On Wednesday, Mr. Waffle was travelling for work, so I picked up the boys and herself and brought them all home, fed them dinner which they refused to eat, tucked them into bed (the Princess holding out to 9.00 much to my chagrin), cleared up dinner, swept, put away toys and clothes put on the dishwasher, put on the washing machine, put on the dryer (I know, I’m pushing the climate change doomsday clock all by myself here) and at 10.30 sat down to have a nice cup of tea. Watched some dreadful television and went to bed at 11.30 to polish off the Sunday papers savouring the unusual pleasure of being able to read in bed (I am the owl in our relationship). Overdid the reading in bed and only turned out the lights at 12.20 and gave the boys their first bottle at 12.40. Then all was silent and the house slept.
At 5.30 yesterday morning, I heard the patter of little footsteps. The Princess was wandering round the house hysterically looking for her father. “He’s away” I said. “I want Daddy,” she said at the top of her voice. She was red in the face with tears streaming down her cheeks. Given the combative relationship she and her father usually enjoy in the morning, I can’t imagine why she felt he would welcome this were he, in fact, home but I suppose she was hysterical from lack of sleep. She would not go back to bed and the boys were now roaring for my attention. When I got into their bedroom, they were standing up in their cots chatting loudly to each other across the room (mostly they chat in animal noises – moo, ack ack, I know, baa, neigh). I tried to persuade them back to bed but it was a forlorn hope. There we were, all up to face the day at 5.45. The children, their evil demands granted, were in great form and played quite happily together. I wept bitter exhausted tears in the shower listening to their happy squeals from my bed next door which, as one, they had determined was the best place to burn off their excess early morning energy. I comforted myself with the recollection that the childminder would be coming at 8.00 and, at least, I didn’t have to get the boys dressed and heft them to the crèche. Well, I did until she rang at 6.30 to say that she was sick (for the first time ever) and wouldn’t be able to make it.

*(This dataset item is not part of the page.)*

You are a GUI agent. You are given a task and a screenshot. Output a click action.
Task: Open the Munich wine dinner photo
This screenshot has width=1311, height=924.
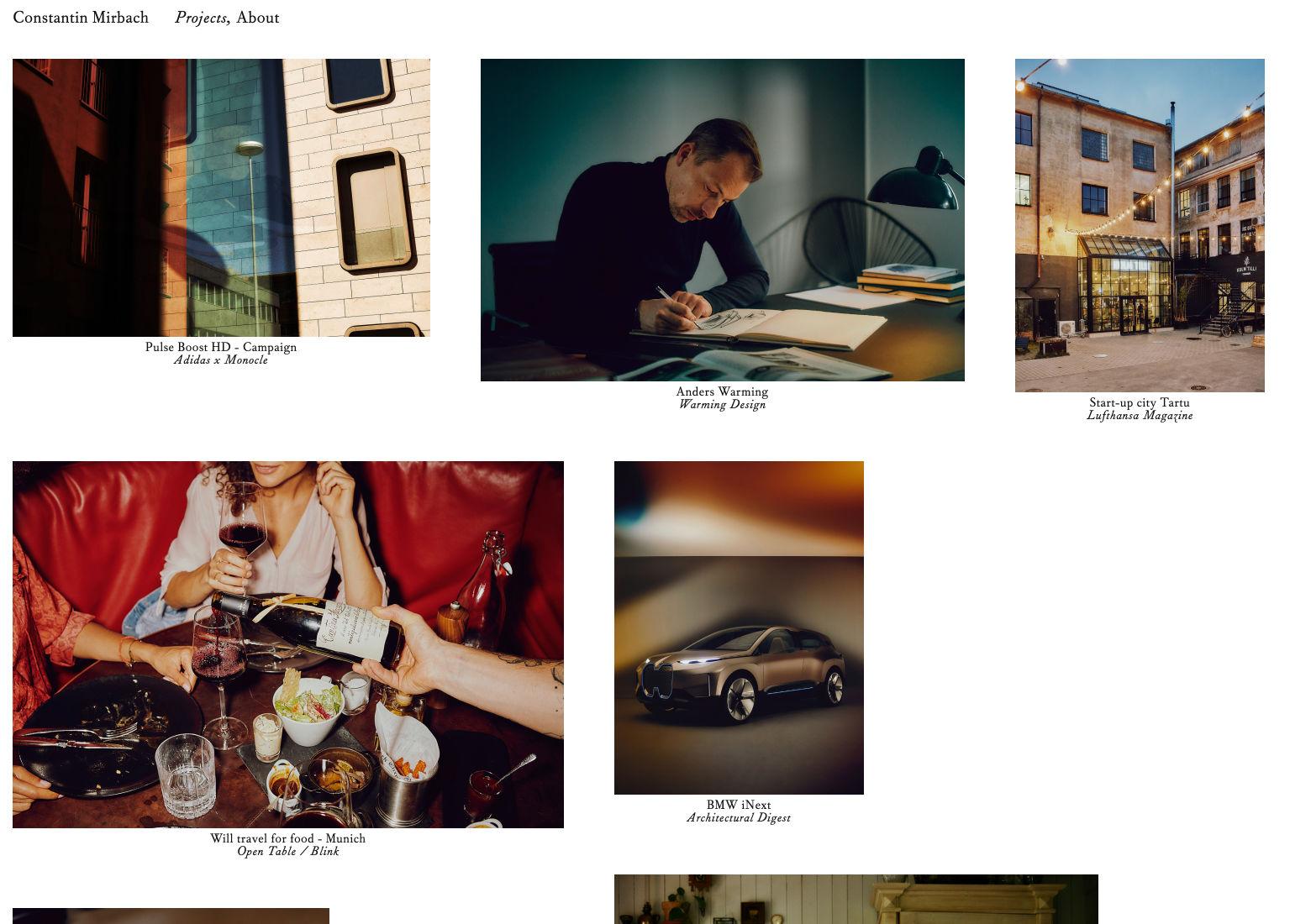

So, we all got dressed and prepared to leave. Just thought I would mention that when I drew the curtains in the Princess’s room they fell down, and when we came to the lift some idiot had left the door open downstairs so I had to walk down 2 flights of stairs with a boy on each hip – 22.5 kilos altogether, since you ask – and their various accessories clamped in my jaws; it was that kind of morning. As well as being the lark in our relationship, Mr. Waffle is also the ant to my extravagant, heedless grasshopper. This is why it is necessary for him to say to me, every Wednesday when I have a half day from work “will you buy some bread this afternoon?” Since he was away, I had not bought bread the previous day and the Princess needed sandwiches. I packed the boys into the buggy and we all went to the bakery on the way to school. It began to dawn on me that though we had been up since 5.30 in the morning we were still going to be late for school which must be something of a record. The Princess was so tired on the way that she bumped into a lamp post and a post box and I had to carry her (15kgs) weeping for much of the journey while pushing the double buggy with my other hand. I delivered her to the relative safety of the classroom, took the boys home and strapped them into the car to go to the crèche. Although we have a childminder three days a week we pay for the crèche five days a week as back up, just in case – alas, we have no relatives in Belgium. Possibly not alas for them. I allowed myself a moment’s smugness somewhat undercut by reflection on the Princess’s very just observation that someone would have to collect her from school, if the childminder was not there. I contemplated leaving her in the after school “garderie” but knew that she would be horrified so, dutifully, rang around babysitters until I found one available to collect her.
Finally got into the office at 9.45, bright eyed and bushy tailed and more than ready to do a full and productive day’s work. Ahem. Is it any wonder that I decided that I’d better take today off.